Les victimes les plus nombreuses sont des fusiliers, voltigeurs ou grenadiers issus des 118°, 119°, 120° et 121° régiments d'infanterie de ligne créés en 1808 pour l'Espagne avec de jeunes recrues des levées en masse n'ayant aucun entraînement particulier, ou à minima ».

 

La succession des guerres, la longueur du service militaire, le poids des impôts pour la guerre et la conscription napoléonienne frappait durement les Landais, ce qui avait fini par les rendre complètement hostiles à l’Empire. À tel point que certains historiens parlent d’un véritable sentiment de délivrance qui accueilli la victoire des Anglais, qui sous le commandement de Wellington (celui de Waterloo, un an plus tard), écrasèrent les troupes du Maréchal Soult (celui d’Austerlitz), à Aire-sur-Adour, le 2 mars 1814. 

 

Cette piteuse campagne s'acheva à Toulouse où une dernière bataille fut livrée le 10 avril 1814, alors qu’à Fontainebleau, Napoléon avait déjà abdiqué depuis quatre jours.

 

Alors, notre déserteur rouquin vérolé qui s’était peut-être débarrassé de sa tunique rouge parce trop voyante pour ne rester qu’en chemise malgré le froid, n’était-il pas Anglais, Irlandais ou Écossais ? 

  

 

La petite vérole

 

La variole ou petite vérole est une maladie infectieuse d'origine virale, très contagieuse et épidémique, due à un poxvirus. Le mot variole vient du latin variola, -ae (qui signifie « petite pustule », avec l'influence du mot varius, « varié, bigarré, tacheté, moucheté » ). En effet, la variole se caractérise en quelque sorte par un « mouchetage de pustules ». La variole a été responsable jusqu'au XVIIIe siècle de dizaines de milliers de morts par an, rien qu'en Europe. 

 

Symptômes cutanés de la variole sur les épaules et bras d'un patient.

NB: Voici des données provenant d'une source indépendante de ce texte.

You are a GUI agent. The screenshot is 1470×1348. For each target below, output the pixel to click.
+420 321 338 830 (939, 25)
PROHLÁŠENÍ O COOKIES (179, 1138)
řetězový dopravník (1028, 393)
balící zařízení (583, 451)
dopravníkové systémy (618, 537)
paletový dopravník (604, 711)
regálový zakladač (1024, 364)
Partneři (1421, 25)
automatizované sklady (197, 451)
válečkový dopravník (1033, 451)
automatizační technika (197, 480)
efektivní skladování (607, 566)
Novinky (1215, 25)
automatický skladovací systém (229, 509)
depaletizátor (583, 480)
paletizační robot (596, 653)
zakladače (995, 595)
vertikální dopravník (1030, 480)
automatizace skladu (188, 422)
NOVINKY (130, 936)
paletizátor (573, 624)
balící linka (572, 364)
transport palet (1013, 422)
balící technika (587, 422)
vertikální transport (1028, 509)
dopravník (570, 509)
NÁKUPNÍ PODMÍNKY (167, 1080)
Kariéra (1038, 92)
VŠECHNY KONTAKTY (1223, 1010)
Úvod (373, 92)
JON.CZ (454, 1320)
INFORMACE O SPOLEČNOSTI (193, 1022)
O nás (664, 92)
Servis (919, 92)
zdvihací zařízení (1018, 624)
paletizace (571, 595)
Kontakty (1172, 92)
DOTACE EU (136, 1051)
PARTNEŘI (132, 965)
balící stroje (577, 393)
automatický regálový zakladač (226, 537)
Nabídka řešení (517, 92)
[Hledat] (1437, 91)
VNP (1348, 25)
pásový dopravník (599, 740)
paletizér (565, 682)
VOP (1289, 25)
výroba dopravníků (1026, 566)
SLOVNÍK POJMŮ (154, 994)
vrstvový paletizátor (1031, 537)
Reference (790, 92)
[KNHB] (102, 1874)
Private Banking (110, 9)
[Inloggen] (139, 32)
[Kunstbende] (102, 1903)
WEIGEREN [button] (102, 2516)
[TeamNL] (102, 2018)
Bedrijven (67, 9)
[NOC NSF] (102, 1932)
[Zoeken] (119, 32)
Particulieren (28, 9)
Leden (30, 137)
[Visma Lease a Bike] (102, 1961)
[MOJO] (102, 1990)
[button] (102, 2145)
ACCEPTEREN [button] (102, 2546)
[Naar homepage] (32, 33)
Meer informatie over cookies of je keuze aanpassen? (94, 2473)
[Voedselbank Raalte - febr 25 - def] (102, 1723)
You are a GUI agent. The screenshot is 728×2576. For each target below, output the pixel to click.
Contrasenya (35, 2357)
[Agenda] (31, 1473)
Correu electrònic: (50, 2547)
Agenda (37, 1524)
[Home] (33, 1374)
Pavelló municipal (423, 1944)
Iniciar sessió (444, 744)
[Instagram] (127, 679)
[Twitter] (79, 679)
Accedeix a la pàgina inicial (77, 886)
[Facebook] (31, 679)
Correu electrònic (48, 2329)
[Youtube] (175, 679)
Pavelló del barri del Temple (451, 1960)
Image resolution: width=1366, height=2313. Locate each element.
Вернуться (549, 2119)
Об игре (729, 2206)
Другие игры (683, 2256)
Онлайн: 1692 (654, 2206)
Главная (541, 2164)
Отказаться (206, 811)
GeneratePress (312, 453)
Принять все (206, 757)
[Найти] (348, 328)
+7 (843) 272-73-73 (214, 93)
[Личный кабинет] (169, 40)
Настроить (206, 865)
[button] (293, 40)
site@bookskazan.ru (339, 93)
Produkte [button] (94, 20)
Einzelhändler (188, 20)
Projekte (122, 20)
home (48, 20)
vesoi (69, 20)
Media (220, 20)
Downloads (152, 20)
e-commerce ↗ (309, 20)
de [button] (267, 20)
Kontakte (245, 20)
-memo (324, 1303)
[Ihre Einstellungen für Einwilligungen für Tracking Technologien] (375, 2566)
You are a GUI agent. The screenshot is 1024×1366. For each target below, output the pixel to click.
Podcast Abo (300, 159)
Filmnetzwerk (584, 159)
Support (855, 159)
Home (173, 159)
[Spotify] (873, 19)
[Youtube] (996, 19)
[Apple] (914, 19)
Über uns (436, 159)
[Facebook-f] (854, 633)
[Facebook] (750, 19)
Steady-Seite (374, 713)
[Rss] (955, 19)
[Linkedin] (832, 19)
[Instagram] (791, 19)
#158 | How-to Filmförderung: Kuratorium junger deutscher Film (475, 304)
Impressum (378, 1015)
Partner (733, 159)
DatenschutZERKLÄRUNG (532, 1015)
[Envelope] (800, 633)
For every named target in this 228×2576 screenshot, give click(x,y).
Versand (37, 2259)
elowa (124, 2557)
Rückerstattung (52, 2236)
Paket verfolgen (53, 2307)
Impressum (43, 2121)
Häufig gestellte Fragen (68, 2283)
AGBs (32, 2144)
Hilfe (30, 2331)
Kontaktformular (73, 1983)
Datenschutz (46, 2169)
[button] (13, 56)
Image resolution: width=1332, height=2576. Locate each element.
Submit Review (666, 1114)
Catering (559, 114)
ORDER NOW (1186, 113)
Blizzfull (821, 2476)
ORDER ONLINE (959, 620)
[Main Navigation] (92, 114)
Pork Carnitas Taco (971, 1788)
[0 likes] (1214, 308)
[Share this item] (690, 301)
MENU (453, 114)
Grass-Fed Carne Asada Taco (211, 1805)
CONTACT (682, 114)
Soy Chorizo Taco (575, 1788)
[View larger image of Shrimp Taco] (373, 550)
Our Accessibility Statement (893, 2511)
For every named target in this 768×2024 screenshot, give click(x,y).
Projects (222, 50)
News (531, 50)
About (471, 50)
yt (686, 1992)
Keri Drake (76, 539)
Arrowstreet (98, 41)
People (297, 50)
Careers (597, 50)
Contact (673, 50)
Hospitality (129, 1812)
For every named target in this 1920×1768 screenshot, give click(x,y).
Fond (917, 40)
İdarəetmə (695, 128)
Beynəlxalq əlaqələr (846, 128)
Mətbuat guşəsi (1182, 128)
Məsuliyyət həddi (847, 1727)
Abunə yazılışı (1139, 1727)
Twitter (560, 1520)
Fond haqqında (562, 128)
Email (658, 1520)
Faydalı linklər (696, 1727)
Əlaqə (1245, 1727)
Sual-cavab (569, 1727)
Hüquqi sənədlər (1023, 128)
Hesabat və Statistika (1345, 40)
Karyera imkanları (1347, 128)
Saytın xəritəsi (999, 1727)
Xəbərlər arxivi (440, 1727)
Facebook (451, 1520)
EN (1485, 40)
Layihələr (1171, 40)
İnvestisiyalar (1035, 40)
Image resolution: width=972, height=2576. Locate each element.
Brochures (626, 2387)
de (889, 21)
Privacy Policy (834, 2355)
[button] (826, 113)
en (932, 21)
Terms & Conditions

Par Otis Historical Archives of “National Museum of Health & Medicine” (OTIS Archive 1) — https://www.flickr.com/photos/medicalmuseum/3507991187/in/photostream, CC BY 2.0, https://commons.wikimedia.org/w/index.php?curid=25451023

 

La variole a été déclarée éradiquée en 1980, grâce à une campagne de l'Organisation mondiale de la santé (OMS) combinant des campagnes de vaccination massive, dès 1958, avec une « stratégie de surveillance et d'endiguement », mise en œuvre à partir de 1967. Au XXIe siècle, seuls des échantillons de ce virus sont conservés à des fins de recherche par des laboratoires habilités par l'OMS.

 

La variole est surnommée « petite vérole », et c'est en référence à cette maladie que la syphilis a été surnommée « grande vérole », mais les deux maladies n'ont rien en commun.